SOURCE INFORMATION Block Start
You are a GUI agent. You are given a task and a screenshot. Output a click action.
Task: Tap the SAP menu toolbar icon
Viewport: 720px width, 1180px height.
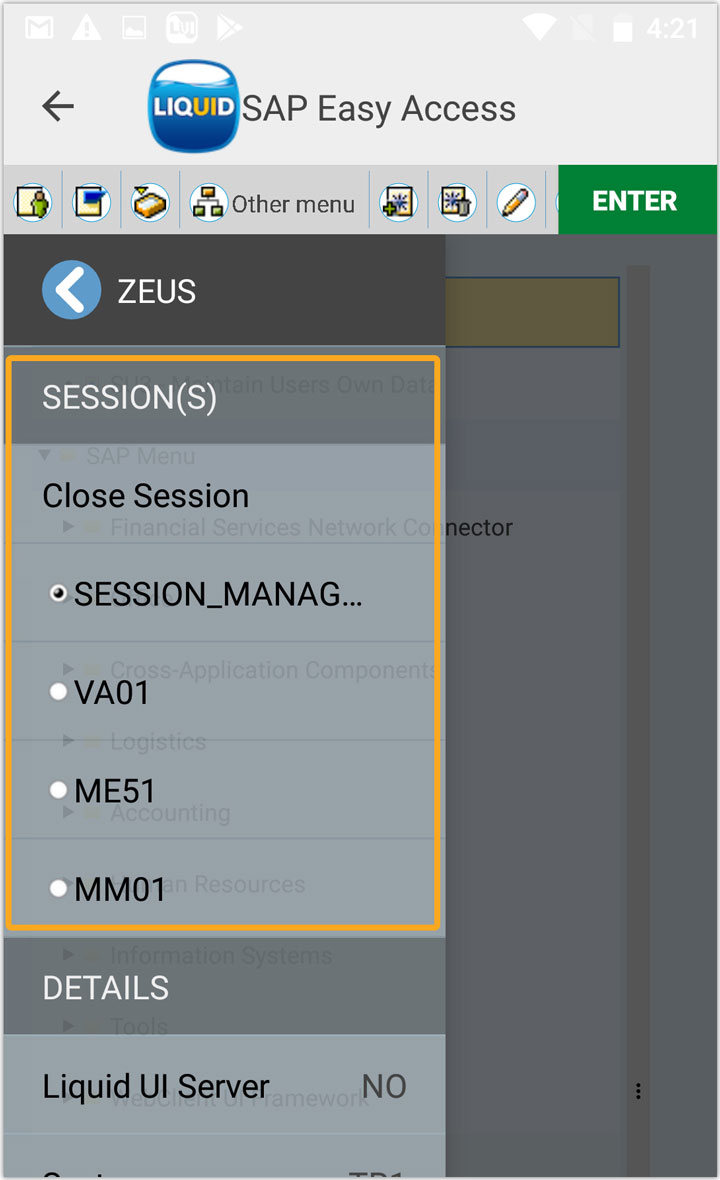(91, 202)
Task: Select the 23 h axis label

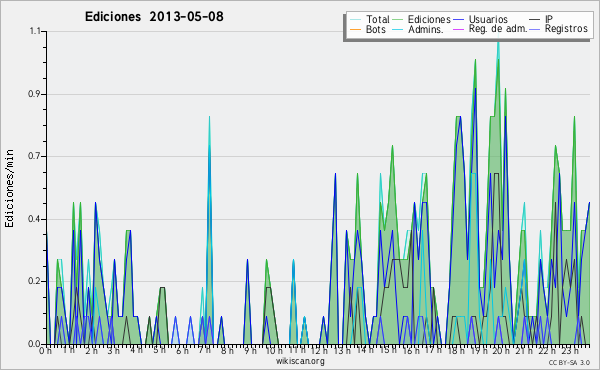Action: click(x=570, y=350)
SOURCE INFORMATION Block End
SOURCE INFORMATION Block Start
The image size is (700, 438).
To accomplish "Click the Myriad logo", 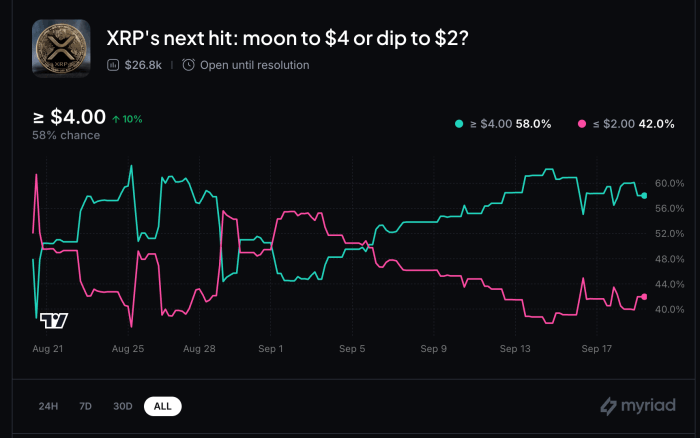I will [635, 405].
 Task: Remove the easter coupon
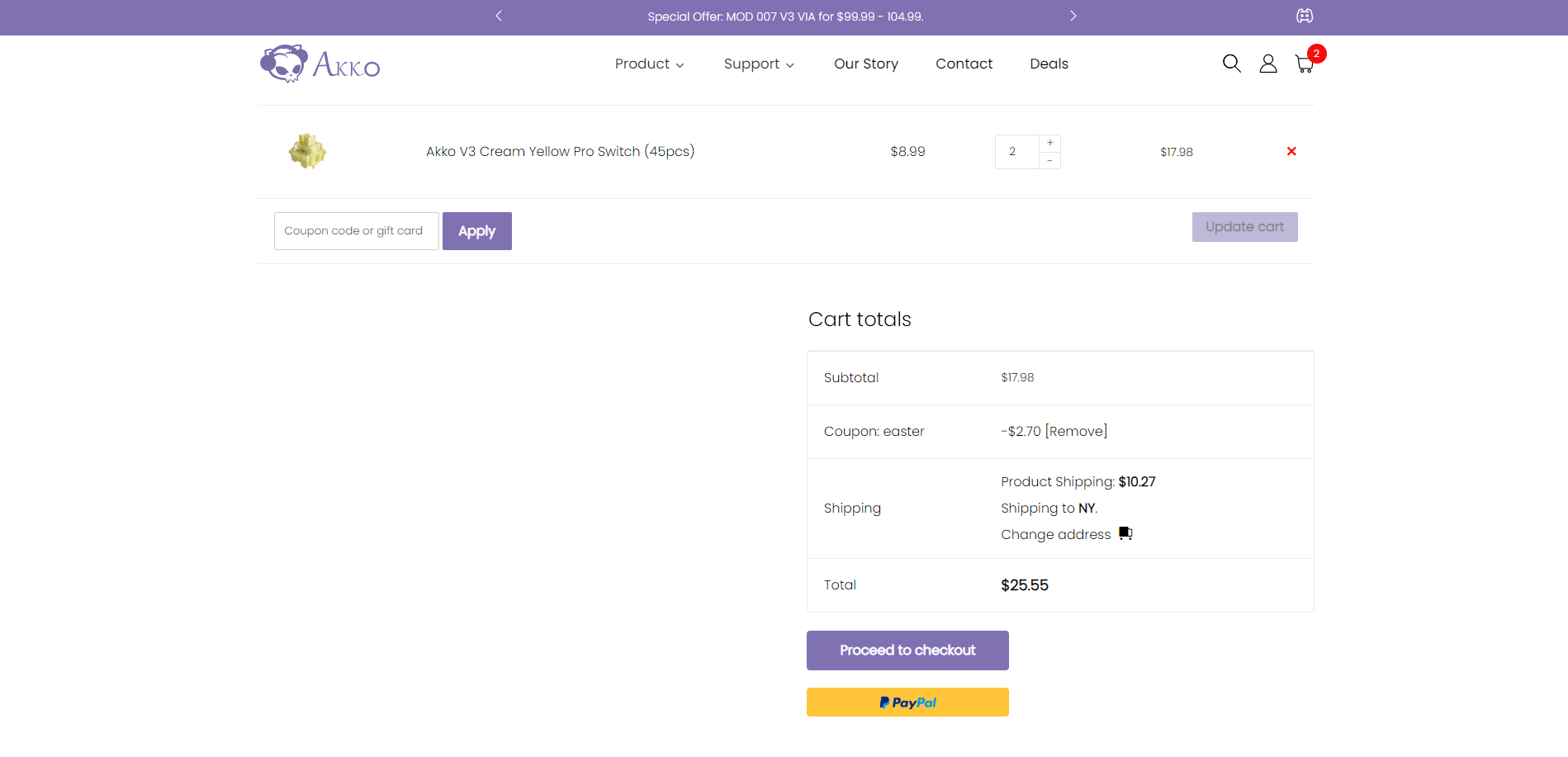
SOURCE INFORMATION Block End
SOURCE INFORMATION Block Start
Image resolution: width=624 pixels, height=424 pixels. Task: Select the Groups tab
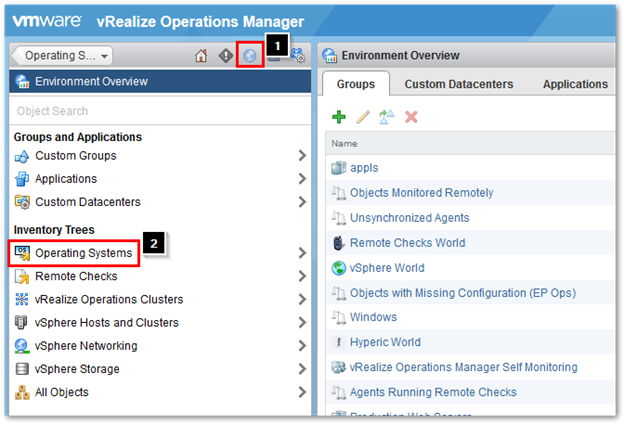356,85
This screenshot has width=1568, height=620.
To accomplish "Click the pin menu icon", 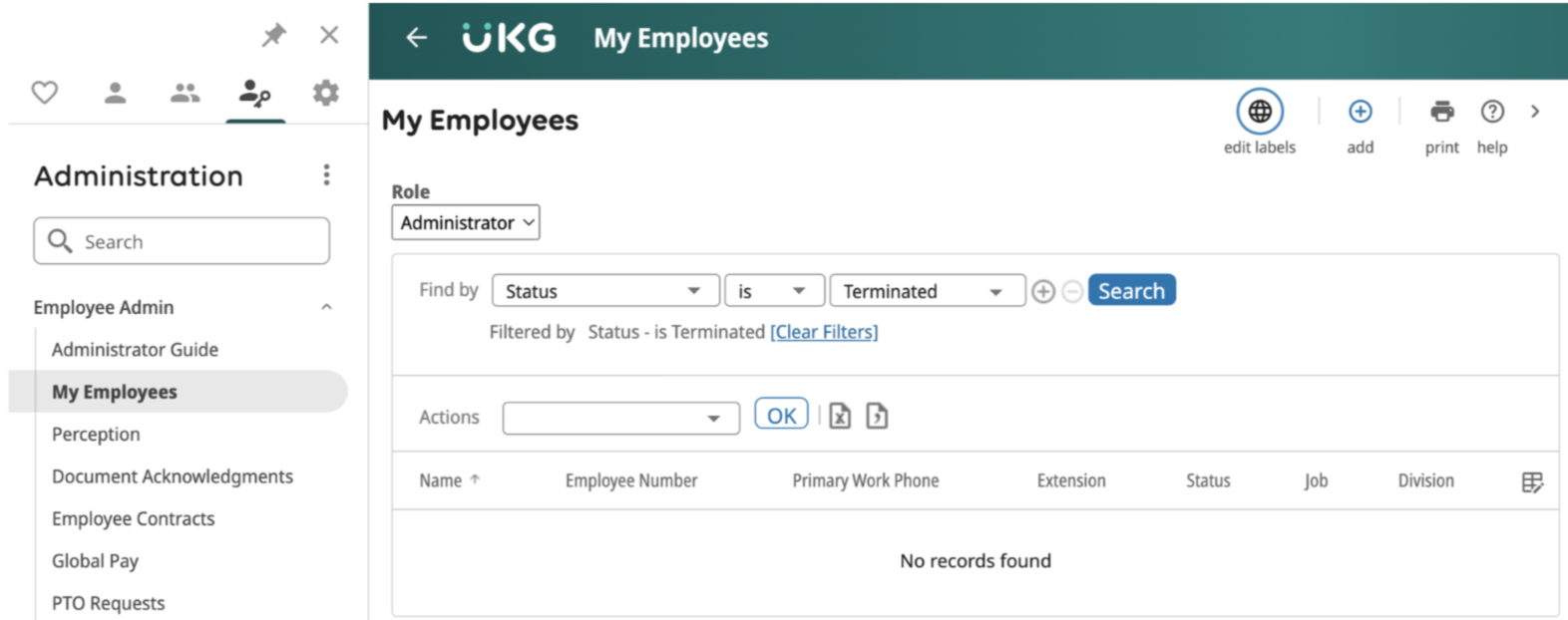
SOURCE INFORMATION Block End
Take from the listing above each line in which the string "screenshot" is found.

You are a GUI agent. You are given a task and a screenshot. Output a click action.
This screenshot has width=1568, height=620.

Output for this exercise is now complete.